▶ _EXERCISE DIRECTIONS_
Nothing but an exact reproduction of the records, pictures excluded, should be returned.

Dataset entries
•••

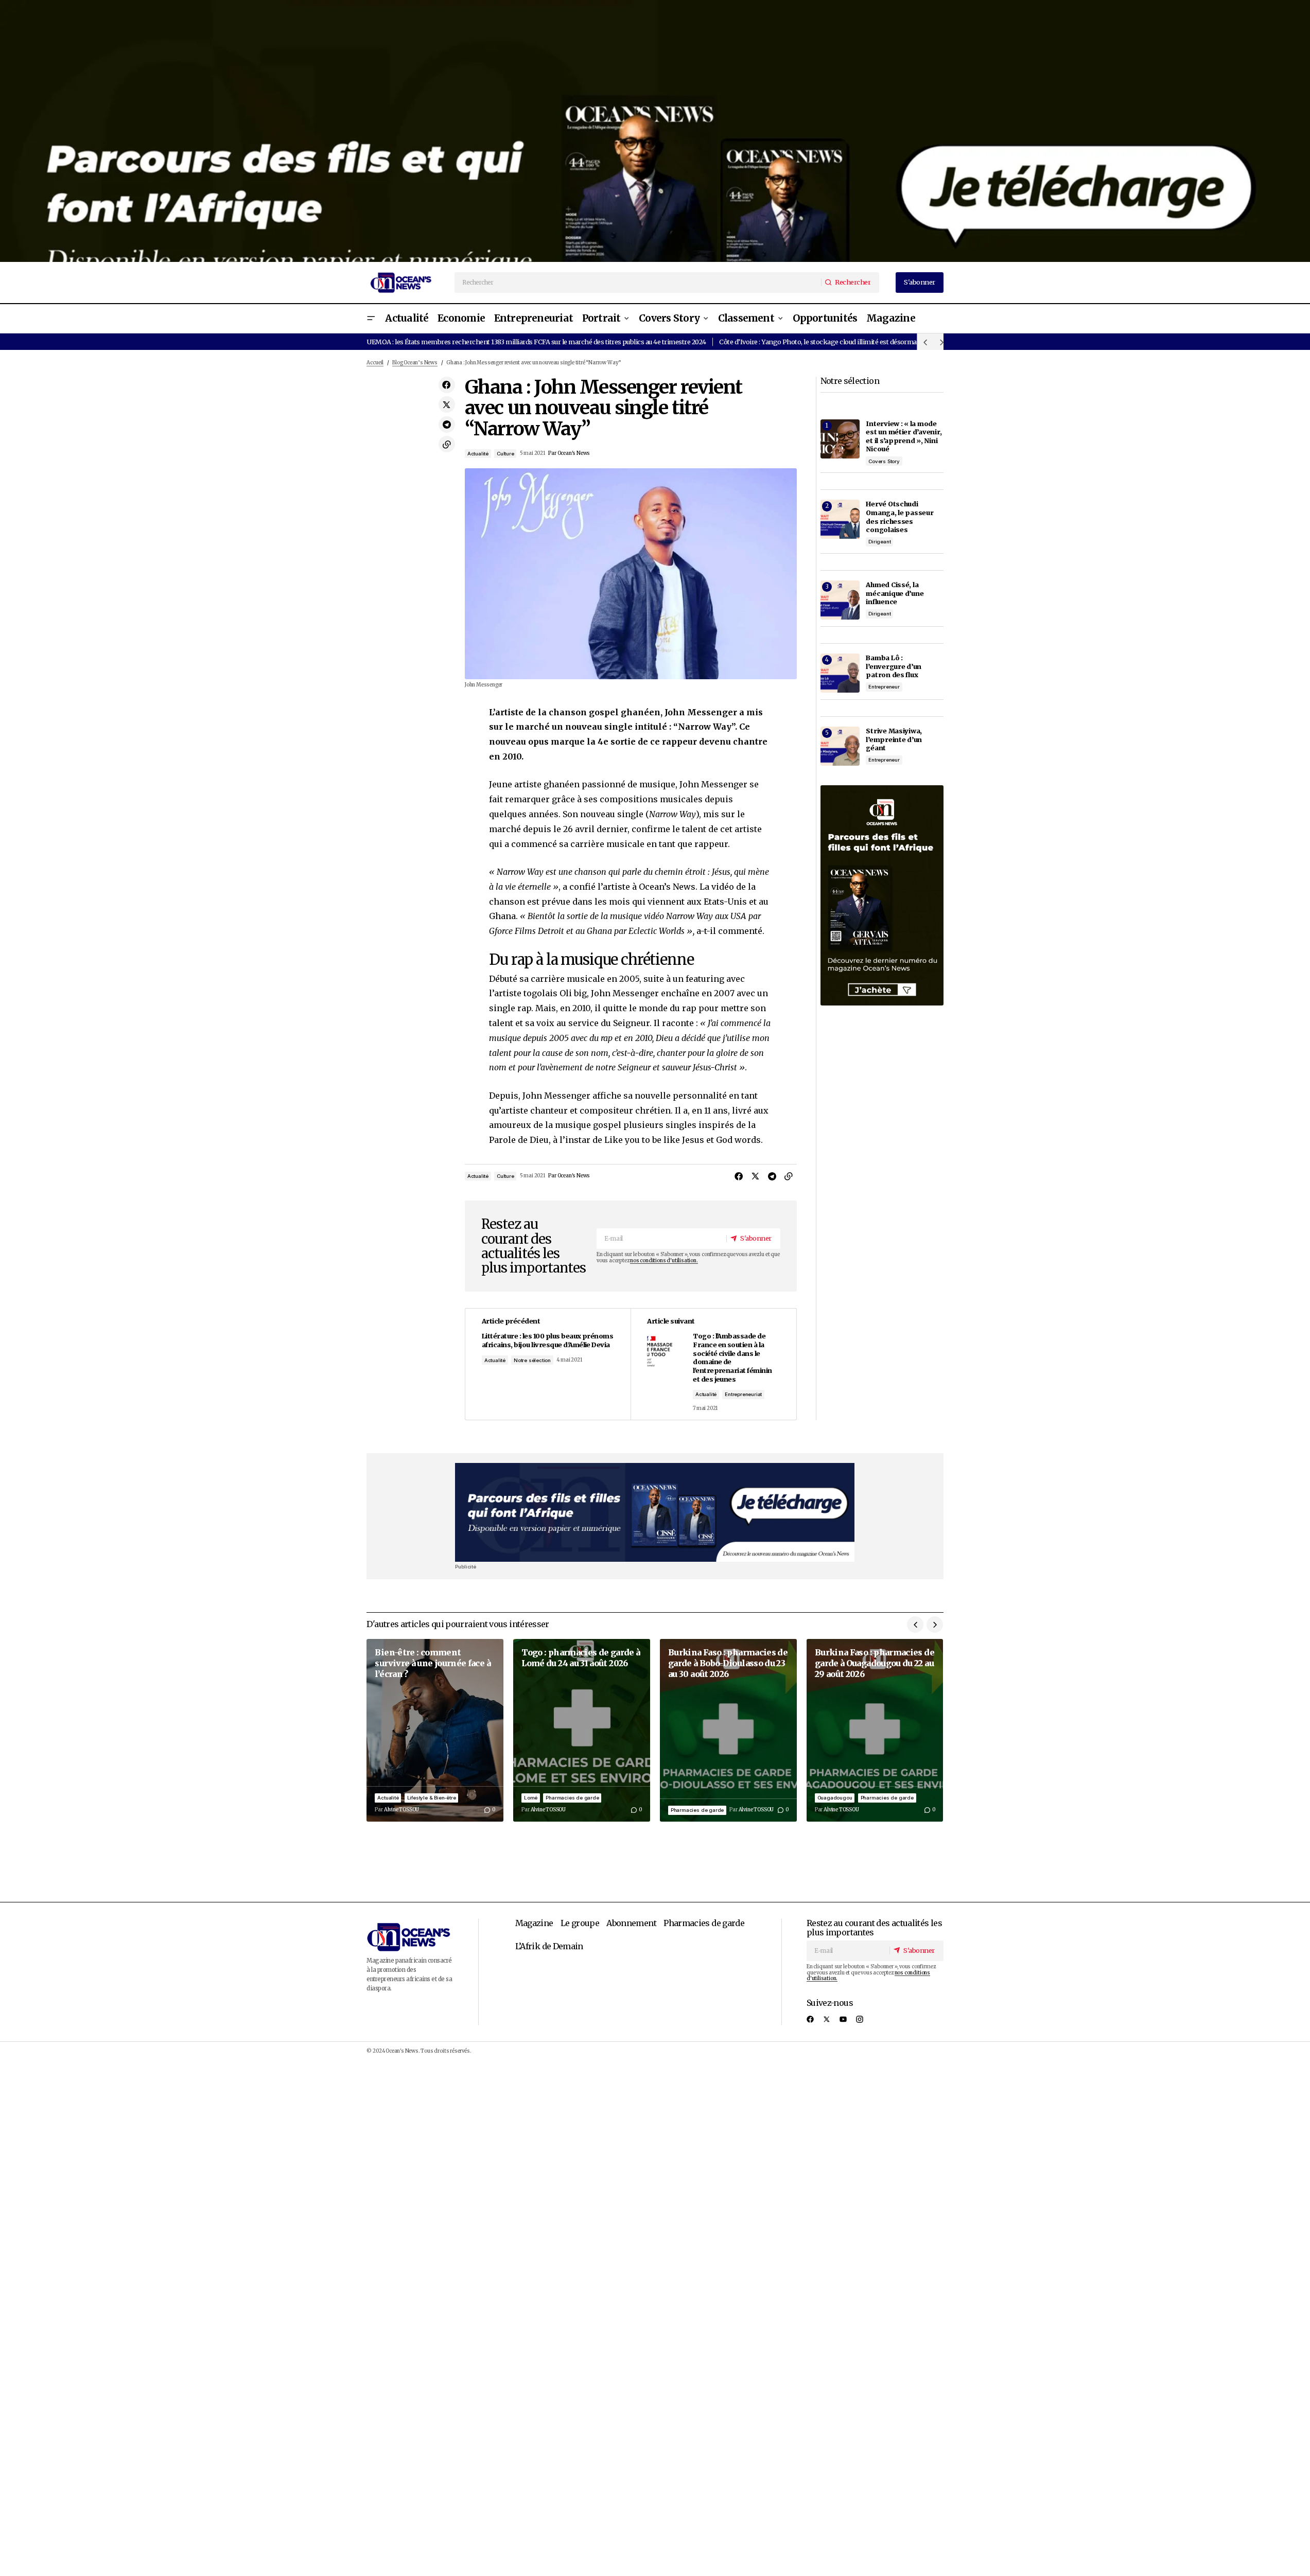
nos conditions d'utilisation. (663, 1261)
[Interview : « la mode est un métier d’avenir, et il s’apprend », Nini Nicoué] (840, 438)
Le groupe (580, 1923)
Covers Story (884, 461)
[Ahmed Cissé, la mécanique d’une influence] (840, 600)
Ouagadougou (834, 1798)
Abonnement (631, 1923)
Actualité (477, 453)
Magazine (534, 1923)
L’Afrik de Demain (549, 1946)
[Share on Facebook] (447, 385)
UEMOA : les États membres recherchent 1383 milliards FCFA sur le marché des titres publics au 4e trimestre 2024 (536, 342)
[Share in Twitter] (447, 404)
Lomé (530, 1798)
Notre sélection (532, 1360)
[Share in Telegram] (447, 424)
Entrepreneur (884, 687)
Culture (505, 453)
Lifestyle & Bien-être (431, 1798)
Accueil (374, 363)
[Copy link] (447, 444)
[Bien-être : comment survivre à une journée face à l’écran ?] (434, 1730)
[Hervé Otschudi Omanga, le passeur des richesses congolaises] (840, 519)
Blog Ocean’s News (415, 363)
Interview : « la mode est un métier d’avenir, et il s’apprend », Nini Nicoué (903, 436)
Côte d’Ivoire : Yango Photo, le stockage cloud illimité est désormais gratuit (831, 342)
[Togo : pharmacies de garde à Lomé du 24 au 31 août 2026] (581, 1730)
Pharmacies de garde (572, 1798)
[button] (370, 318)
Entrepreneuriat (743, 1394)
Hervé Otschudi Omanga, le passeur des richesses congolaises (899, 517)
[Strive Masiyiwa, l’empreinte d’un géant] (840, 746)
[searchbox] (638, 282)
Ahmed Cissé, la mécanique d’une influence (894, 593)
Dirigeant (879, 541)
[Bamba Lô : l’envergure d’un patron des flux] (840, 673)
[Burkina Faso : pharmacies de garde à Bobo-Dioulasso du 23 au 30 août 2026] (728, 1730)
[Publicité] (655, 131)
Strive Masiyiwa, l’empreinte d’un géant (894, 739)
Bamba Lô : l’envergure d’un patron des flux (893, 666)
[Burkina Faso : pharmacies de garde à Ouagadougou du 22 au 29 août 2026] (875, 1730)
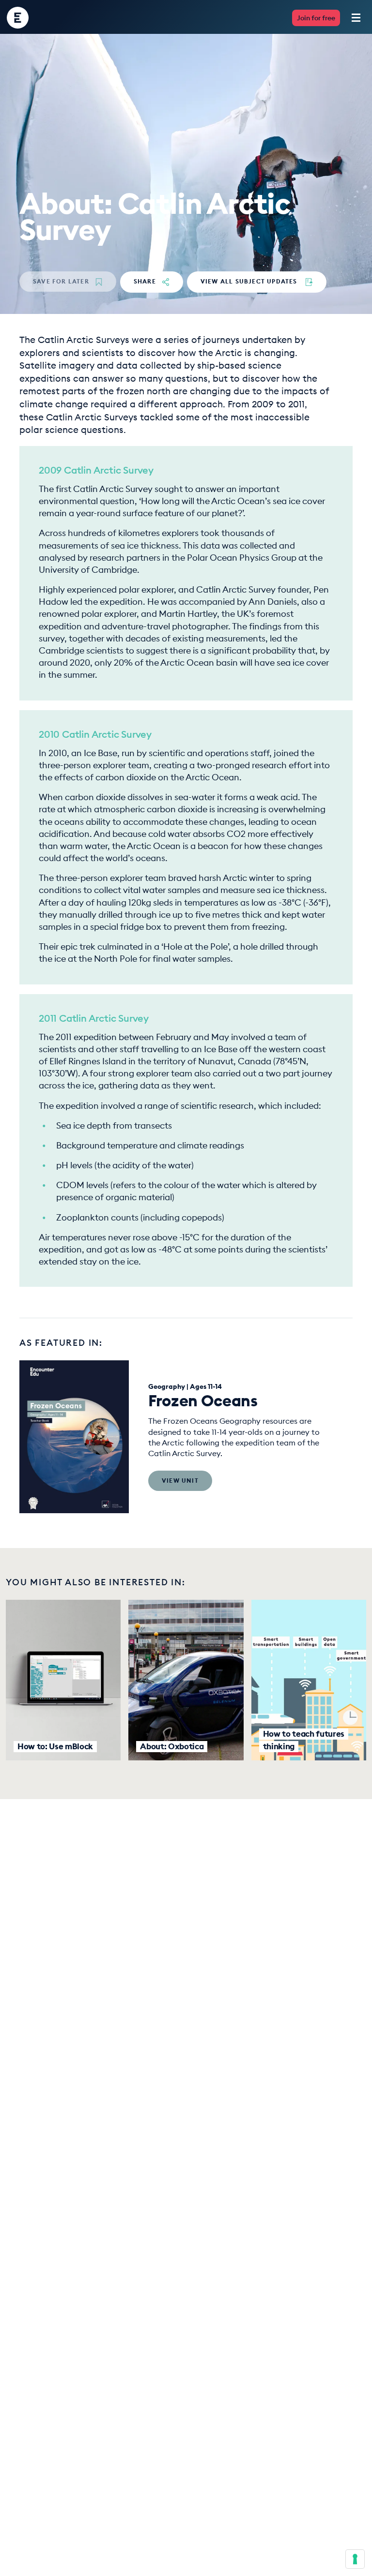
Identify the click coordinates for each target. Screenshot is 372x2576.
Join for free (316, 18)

•••

▶ _SOLUTION TO THE EXERCISE_
nos conditions d'utilisation. (663, 1261)
[Interview : « la mode est un métier d’avenir, et il s’apprend », Nini Nicoué] (840, 438)
Le groupe (580, 1923)
Covers Story (884, 461)
[Ahmed Cissé, la mécanique d’une influence] (840, 600)
Ouagadougou (834, 1798)
Abonnement (631, 1923)
Actualité (477, 453)
Magazine (534, 1923)
L’Afrik de Demain (549, 1946)
[Share on Facebook] (447, 385)
UEMOA : les États membres recherchent 1383 milliards FCFA sur le marché des titres publics au 4e trimestre 2024 (536, 342)
[Share in Twitter] (447, 404)
Lomé (530, 1798)
Notre sélection (532, 1360)
[Share in Telegram] (447, 424)
Entrepreneur (884, 687)
Culture (505, 453)
Lifestyle & Bien-être (431, 1798)
Accueil (374, 363)
[Copy link] (447, 444)
[Bien-être : comment survivre à une journée face à l’écran ?] (434, 1730)
[Hervé Otschudi Omanga, le passeur des richesses congolaises] (840, 519)
Blog Ocean’s News (415, 363)
Interview : « la mode est un métier d’avenir, et il s’apprend », Nini Nicoué (903, 436)
Côte d’Ivoire : Yango Photo, le stockage cloud illimité est désormais gratuit (831, 342)
[Togo : pharmacies de garde à Lomé du 24 au 31 août 2026] (581, 1730)
Pharmacies de garde (572, 1798)
[button] (370, 318)
Entrepreneuriat (743, 1394)
Hervé Otschudi Omanga, le passeur des richesses congolaises (899, 517)
[Strive Masiyiwa, l’empreinte d’un géant] (840, 746)
[searchbox] (638, 282)
Ahmed Cissé, la mécanique d’une influence (894, 593)
Dirigeant (879, 541)
[Bamba Lô : l’envergure d’un patron des flux] (840, 673)
[Burkina Faso : pharmacies de garde à Bobo-Dioulasso du 23 au 30 août 2026] (728, 1730)
[Publicité] (655, 131)
Strive Masiyiwa, l’empreinte d’un géant (894, 739)
Bamba Lô : l’envergure d’un patron des flux (893, 666)
[Burkina Faso : pharmacies de garde à Ouagadougou du 22 au 29 août 2026] (875, 1730)
Identify the click coordinates for each target. Screenshot is 372x2576.
Join for free (316, 18)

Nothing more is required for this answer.